Why Banking is Not Treated as Usury and How RBI Can (in Legal Sense) Ensure that Micro-Finance is Also Not Treated As Usury in India?

Ramesh S Arunachalam
Rural Finance Practitioner

Recently, a good friend of mine, who is also a senior and respected colleague in the Indian micro-finance sector, asked me, how can we ensure that micro-finance is not treated as usury? Something he further said made me very curious – when banking does not attract this usury argument, why should micro-finance, which also uses predominantly bank funds (under PSL), be treated as usury?

I was determined to understand why and here is what I found in my research trail…as compiled from various sources and court judgments...
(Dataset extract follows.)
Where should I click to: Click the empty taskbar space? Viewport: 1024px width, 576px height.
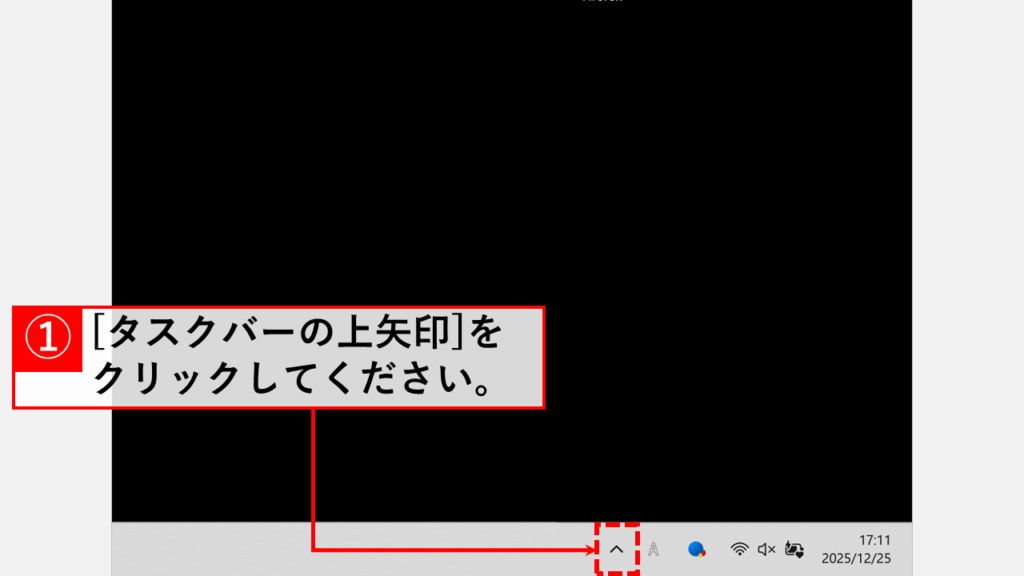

Banking is subject to the exclusive legislative competence of the Union. Entry 45, List I reads thus,
 “45. Banking”

a)      In earlier times, courts used to have the power to reopen banking transactions on grounds of excessive interest or substantial unfairness between the parties. This power was traceable to Section 3(1) of the Usurious Loans Act, 1918, which read as follows,

“3. Re-opening of transaction. –
(1)   Notwithstanding anything in the Usury Laws Repeal Act, 1855 (28 of 1855), where, in any suit to which this Act applies, whether heard ex parte or otherwise, the Court has reason to believe,
(a)   that the interest is excessive; and
(b)   that the transaction was, as between the parties thereto substantially unfair,
the Court may exercise all or any of the following powers, namely may,-

                                                               i.      re-open the transaction, take an account between the parties and relieve the debtor of all liability in respect of any excessive interest;
                                                             ii.      notwithstanding any agreement, purporting to close previous dealings and to create a new obligation, re-open any account already taken between them and relieve the debtor of all liability in respect of any – excessive interest, and if anything has been paid or allowed in account or in respect of such liability, order the creditor to repay any sum which it considers to be repayable in respect thereof;
                                                            iii.      set aside either wholly or in part or revise or alter any security given or agreement made in respect of any loan, and if the creditor has parted with the security, order him to indemnify the debtor in such manner and to such extent as it may deem just:

Provided that, in the exercise of these powers, the Court shall not
a.      re-open any agreement purporting to close previous dealings and to create a new obligation which has been entered into by the parties or any persons from whom they claim at a date more than twelve years from the date of the transaction;
b.      do anything which affects any decree of a Court.

Explanation: In the case of a suit brought on a series of transactions the expression "the transaction" means, for the purposes of proviso (i), the first of such transactions.

b)      There are a number of cases where the Usurious Loans Act has been used by courts to examine loans that were unfair or excessive and relieve the debtor of liability [See, for example, Dayawati AIR 1966 SC 1423, Srinivasa Vardachariar AIR 1967 SC 412 and C. T. George AIR 1975 Ker 169].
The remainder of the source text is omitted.